Testimonio de un viajero inglés

Entre los viajeros extranjeros que dan testimonio sobre la arriería del siglo XIX en México destaca el capitán George Francis Lyon (1795-1832), de la Marina Real Inglesa, quien llegó comisionado a este país en 1826 por las compañías mineras Real del Monte y Bolaños. En esa época, México recién había ganado su independencia de España, en tanto que Inglaterra buscaba su expansión comercial.

Alejado de la alta sociedad e interesado sobre todo en el aspecto humano, G.F. Lyon recorrió extensamente el territorio nacional a caballo y en mula, hospedándose en sucios y pobres mesones de arrieros. Sobre su viaje de ocho meses escribió un diario (Residencia en México, 1826), donde deja testimonio de lo que vio. Ahí hace un amplio reconocimiento a los arrieros mexicanos:

“Los arrieros o muleteros son el equivalente de los rancheros, pero su modo de vida es muy peculiar y sufrido, ya que en sus viajes constantes, sea que viajen en las quemantes tierras bajas, o en las más elevadas, frías y neblinosas regiones de la gran cordillera, raramente duermen bajo techo;  habiendo cocinado su comida tan frugal cerca del cargamento a su cuidado, se acuestan entre el equipaje de sus mulas, guarecidos de la lluvia por una pieza de áspero petate o de lona. Mientras tanto, las mulas se ponen aparte a pastar bajo el cuidado de uno de los de la caravana, que las acompaña durante toda la noche; al romper el alba media docena de arrieros comenzará a trabajar, y en dos horas ensillará y asegurará la carga de cincuenta o sesenta de estos útiles animales.

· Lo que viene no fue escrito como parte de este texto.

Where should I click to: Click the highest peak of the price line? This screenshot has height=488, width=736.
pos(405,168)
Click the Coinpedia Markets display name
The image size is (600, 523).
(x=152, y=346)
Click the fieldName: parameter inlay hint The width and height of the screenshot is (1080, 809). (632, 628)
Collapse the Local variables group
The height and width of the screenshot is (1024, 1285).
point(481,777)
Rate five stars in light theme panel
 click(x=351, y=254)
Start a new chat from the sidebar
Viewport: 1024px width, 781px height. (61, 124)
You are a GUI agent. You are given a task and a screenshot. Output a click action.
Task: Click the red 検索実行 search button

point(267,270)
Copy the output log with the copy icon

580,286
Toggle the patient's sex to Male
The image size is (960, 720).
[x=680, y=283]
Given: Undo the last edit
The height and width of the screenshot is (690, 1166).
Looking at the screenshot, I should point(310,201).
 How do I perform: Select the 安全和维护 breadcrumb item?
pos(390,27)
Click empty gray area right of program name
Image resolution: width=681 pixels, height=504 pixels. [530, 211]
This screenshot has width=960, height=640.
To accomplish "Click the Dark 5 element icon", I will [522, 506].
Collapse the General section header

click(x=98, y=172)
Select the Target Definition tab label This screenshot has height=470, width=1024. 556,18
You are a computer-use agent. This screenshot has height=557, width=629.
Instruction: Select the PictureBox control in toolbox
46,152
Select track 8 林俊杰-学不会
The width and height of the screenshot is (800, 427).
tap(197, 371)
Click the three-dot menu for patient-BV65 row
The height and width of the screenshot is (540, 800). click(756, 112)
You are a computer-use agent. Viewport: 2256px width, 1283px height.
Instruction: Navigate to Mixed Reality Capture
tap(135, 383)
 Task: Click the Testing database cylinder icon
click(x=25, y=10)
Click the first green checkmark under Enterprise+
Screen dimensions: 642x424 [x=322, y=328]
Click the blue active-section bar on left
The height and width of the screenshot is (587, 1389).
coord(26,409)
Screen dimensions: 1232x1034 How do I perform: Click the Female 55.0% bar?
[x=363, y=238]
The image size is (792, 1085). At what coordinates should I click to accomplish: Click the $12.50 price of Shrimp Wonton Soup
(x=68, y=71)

“La proverbial honradez de los arrieros mexicanos es inigualada hasta el día de hoy; y con muy pocas excepciones, resistió la prueba de los recientes disturbios. Muchos de ellos se enorgullecen de su vocación, la que a menudo es hereditaria; y hombres de grandes propiedades se hallan transportando mercancías a través del país en sus propias mulas. Confieso que de todos los nativos de México, los arrieros son mis favoritos. Siempre los hallé atentos, muy corteses, serviciales, alegres, y totalmente honestos: y su condición en este último aspecto puede estimarse mejor de conocerse el hecho de que miles y aún millones de dólares han sido confiados a su cargo frecuentemente, y que ellos en muchas ocasiones han defendido, con riesgo de sus vidas, contra esas bandas de ladrones que el gobierno local ha dispersado con buen resultado. La vida variada que llevan los arrieros les da una agudeza mayor que la que poseen sus paisanos y su conocimiento de hombres y lugares les infunde una liberalidad de sentimientos muy rara en la Nueva España”.